The research likes to jump around when it comes to whether or not we all should be breakfast eaters. As with anything I teach in my practice, we have to be careful about buying into new research headlines that disengage us from staying curious and in tune with our own bodies and what they ask of us.
If you don’t eat breakfast but your health is soaring and you're positively vibrant and full of life energy, then I probably won't tell you that you need to change anything. However, for most of us this unfortunately isn't the case. Only then is it worth exploring the nature of our day-to-day lives in the hopes of identifying where our health might benefit from some gentle life changes.
If you're like me and ever struggled with overeating in the late afternoon or evening, I would probably argue that incorporating a balanced breakfast into your morning routine can work wonders. A solid breakfast packed with protein, fat and plant food (fruits! veggies!) serves to rev up our metabolism in the morning following the literal "fast" we enter into while we sleep. It's called “BREAK(the)FAST” for a reason!
When we sleep, our metabolism slows WAY down and eating in the morning sends a signal to the body that food is available (yay!), it's ok for our metabolism to rev up again, that our body can stop looking towards our lean muscle as fuel (which is what happens when we sleep), and turn it's attention toward burning fat all day long.

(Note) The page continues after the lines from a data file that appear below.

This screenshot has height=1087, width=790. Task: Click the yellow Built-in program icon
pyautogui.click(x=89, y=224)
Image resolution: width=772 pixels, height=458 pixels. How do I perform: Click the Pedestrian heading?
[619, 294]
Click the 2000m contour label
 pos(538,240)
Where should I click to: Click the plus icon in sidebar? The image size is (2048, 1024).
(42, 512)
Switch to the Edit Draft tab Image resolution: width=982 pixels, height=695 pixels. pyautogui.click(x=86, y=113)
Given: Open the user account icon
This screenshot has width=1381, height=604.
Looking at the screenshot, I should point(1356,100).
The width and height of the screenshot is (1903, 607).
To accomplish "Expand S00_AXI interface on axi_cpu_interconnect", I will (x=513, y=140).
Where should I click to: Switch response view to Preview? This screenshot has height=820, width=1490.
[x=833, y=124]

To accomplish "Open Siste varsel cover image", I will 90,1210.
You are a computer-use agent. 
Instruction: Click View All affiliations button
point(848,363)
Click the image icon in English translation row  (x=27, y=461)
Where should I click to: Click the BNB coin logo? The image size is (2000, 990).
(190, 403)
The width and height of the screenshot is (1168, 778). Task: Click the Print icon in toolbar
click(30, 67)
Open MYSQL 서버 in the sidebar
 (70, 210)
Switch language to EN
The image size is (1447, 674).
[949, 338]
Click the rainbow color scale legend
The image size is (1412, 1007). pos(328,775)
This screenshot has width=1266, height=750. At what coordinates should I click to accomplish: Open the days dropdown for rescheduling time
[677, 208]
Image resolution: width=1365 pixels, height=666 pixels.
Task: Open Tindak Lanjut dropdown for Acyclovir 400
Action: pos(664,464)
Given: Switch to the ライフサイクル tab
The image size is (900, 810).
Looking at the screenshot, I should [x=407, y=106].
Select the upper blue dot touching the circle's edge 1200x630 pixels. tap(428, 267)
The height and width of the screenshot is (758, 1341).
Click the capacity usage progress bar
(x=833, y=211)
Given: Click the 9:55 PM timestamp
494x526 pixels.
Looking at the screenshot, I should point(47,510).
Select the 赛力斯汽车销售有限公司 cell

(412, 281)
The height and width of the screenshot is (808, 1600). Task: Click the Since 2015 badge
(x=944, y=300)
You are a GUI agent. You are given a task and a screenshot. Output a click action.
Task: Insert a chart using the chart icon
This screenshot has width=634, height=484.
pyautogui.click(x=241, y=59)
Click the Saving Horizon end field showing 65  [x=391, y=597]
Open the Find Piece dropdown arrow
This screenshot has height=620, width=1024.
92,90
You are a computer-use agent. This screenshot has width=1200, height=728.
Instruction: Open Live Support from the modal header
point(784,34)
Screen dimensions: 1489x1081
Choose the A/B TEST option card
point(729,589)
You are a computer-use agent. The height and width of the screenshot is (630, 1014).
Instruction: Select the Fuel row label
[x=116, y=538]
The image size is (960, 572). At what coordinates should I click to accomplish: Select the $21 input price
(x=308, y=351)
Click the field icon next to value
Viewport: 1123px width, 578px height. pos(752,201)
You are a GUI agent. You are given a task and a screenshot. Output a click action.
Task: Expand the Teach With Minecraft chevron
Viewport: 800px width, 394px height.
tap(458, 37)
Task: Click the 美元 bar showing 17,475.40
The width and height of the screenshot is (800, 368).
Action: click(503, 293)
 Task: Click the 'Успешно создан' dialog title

Eating consistently also stabilizes our blood sugar, which stabilizes our mood, which equals you feeling good for your family and coworkers versus showing up to work tired and cranky with that vente four-pump mocha latte in hand. In fact one of the worst things you can do for your metabolism, your energy, your mood, (and ultimately your waist-line), is start your day with sugar (think sweetened coffee beverages, pancakes and syrup, sweet fruit smoothies with added sugar, breakfast cereal…).
My go-to breakfasts are usually very simple, with a focus on protein and fat. Carbohydrates from starchy vegetables like sweet potatoes or fruit are always welcome additions as well. Think eggs with sweet potato hash, or eggs over sautéed greens. Green smoothies with a healthy dose of fat from coconut or nut butters is another staple. I’ve posted my favorite green smoothie recipe below.
To save time I’ll also tend to prepare things like meat patties and boiled eggs before the week starts so there’s always a grab-and-go option available (as pictured in the photo above). Putting your smoothie ingredients in the blender the night before, or having chopped veggies ready to go for a scramble can help too.
And the ultimate easy breakfast…. leftovers. Breakfast can be anything if we redefine what our idea of what “breakfast food” should look like.
Green Breakfast Smoothie
1 cup unsweetened almond milk
1 medium banana
1/2 cup coconut milk (the full-fat canned version)
1 handful (about 1/2 cup) raw spinach
1 handful (about 1/2 cup) raw kale
1 tablespoon almond butter (look for raw, sprouted)
Throw ingredients in a high-speed blender for about 1 minute, or until smooth. Add a handful of ice cubes for a colder smoothie.
Take the time (if you can) to sit down, relax, breath and enjoy.